In their concluding comments, the authors wrote that
similarities in heritability, course, and particularly response to treatment raise the question of why medical treatments are not seen as appropriate or effective when applied to alcohol and drug dependence. One possibility is the way drug dependence treatments have traditionally been delivered and evaluated.
Many drug dependence treatments are delivered in a manner that is more appropriate for acute care disorders. Many patients receive detoxification only. Others are admitted to specialty treatment programs, where the goal has been to rehabilitate and discharge them as one might rehabilitate a surgical patient following a joint replacement. Outcome evaluations are typically conducted 6 to 12 months following treatment discharge. The usual outcome evaluated is whether the patient has been continuously abstinent after leaving treatment.
Imagine this same strategy applied to the treatment of hypertension. Hypertensive patients would be admitted to a 28-day hypertension rehabilitation program, where they would receive group and individual counseling regarding behavioral control of diet, exercise, and lifestyle. Very few would be prescribed medications, since the prevailing insurance restrictions would discourage maintenance medications.4 Patients completing the program would be discharged to community resources, typically without continued medical monitoring. An evaluation of these patients 6 to 12 months following discharge would count as successes only those who had remained continuously normotensive for the entire postdischarge period.
In this regard, it is interesting that relapse among patients with diabetes, hypertension, and asthma following cessation of treatment has been considered evidence of the effectiveness of those treatments and the need to retain patients in medical monitoring. In contrast, relapse to drug or alcohol use following discharge from addiction treatment has been considered evidence of treatment failure.
The paper is a passionate, elegant, and incontrovertible argument for why addiction treatment must focus on continuing care and disease management that involve behavioral interventions as well as relapse preventive medications, and that may require interventions and monitoring throughout the patient’s lifespan. It explains why outcome expectations must reflect the chronic relapsing nature of the disease, rather than narrowly focusing on abstinence alone. It seems impossible for anyone involved in the treatment of patients with addictive disorders to read the paper without inferring that the entire treatment enterprise in this area needs to be fundamentally revamped. The paper is one of the most influential in the field of addiction in decades and has so far been cited over a thousand times by other scientists. These days I rarely review a research grant application that does not start out by stating that “addiction is a chronic, relapsing illness.” By these measures, the paper has been as successful as a university professor can ever hope for when writing an academic piece. Devoting most of a chapter to reviewing its analysis and conclusions over a decade later may seem like a waste of time.
There is just one little problem. Despite everything, more than a decade later, very little has changed in the real world of addiction treatment. But before addressing the lack of progress, I must deal with another fundamental issue.

> Your assignment
Please reproduce the addiction treatment excerpt word for word from "Many drug dependence" up to and including "after leaving treatment.". Rely only on the addiction treatment excerpt.

> Stored data
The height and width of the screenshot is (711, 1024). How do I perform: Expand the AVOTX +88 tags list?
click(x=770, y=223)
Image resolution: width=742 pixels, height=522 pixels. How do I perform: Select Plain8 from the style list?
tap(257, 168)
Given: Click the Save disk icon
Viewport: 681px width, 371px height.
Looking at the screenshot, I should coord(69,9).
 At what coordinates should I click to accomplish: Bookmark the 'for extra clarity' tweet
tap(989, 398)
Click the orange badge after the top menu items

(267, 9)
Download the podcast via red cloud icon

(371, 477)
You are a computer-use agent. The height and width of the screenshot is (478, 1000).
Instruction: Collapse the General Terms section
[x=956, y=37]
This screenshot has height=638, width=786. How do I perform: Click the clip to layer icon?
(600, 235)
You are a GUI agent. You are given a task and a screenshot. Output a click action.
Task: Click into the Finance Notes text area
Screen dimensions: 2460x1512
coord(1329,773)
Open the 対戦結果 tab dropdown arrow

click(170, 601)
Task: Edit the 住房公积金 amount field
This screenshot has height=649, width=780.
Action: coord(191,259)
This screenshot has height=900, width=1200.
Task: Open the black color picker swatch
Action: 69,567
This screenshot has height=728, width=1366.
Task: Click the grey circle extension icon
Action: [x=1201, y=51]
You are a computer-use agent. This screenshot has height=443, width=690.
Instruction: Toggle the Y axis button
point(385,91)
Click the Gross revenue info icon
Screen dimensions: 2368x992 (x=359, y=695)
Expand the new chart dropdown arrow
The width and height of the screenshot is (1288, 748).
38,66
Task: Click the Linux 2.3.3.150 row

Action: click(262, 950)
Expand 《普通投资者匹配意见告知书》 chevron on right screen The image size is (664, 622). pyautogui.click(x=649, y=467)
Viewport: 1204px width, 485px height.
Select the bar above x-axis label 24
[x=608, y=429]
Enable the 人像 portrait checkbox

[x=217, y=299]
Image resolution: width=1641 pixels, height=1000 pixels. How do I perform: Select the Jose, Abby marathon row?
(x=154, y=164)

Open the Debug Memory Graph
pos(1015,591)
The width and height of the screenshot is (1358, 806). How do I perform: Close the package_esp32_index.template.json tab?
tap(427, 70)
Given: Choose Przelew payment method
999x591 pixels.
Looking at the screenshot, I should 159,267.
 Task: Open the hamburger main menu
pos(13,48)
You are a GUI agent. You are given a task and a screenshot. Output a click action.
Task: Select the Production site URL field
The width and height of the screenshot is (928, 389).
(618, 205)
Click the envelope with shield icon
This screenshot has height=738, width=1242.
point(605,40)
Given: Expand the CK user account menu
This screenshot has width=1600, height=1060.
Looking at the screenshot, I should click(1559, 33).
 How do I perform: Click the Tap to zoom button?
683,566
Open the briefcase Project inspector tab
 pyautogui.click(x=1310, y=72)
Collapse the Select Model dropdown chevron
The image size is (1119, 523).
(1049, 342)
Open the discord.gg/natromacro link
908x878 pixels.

> Answer for the task
Many drug dependence treatments are delivered in a manner that is more appropriate for acute care disorders. Many patients receive detoxification only. Others are admitted to specialty treatment programs, where the goal has been to rehabilitate and discharge them as one might rehabilitate a surgical patient following a joint replacement. Outcome evaluations are typically conducted 6 to 12 months following treatment discharge. The usual outcome evaluated is whether the patient has been continuously abstinent after leaving treatment.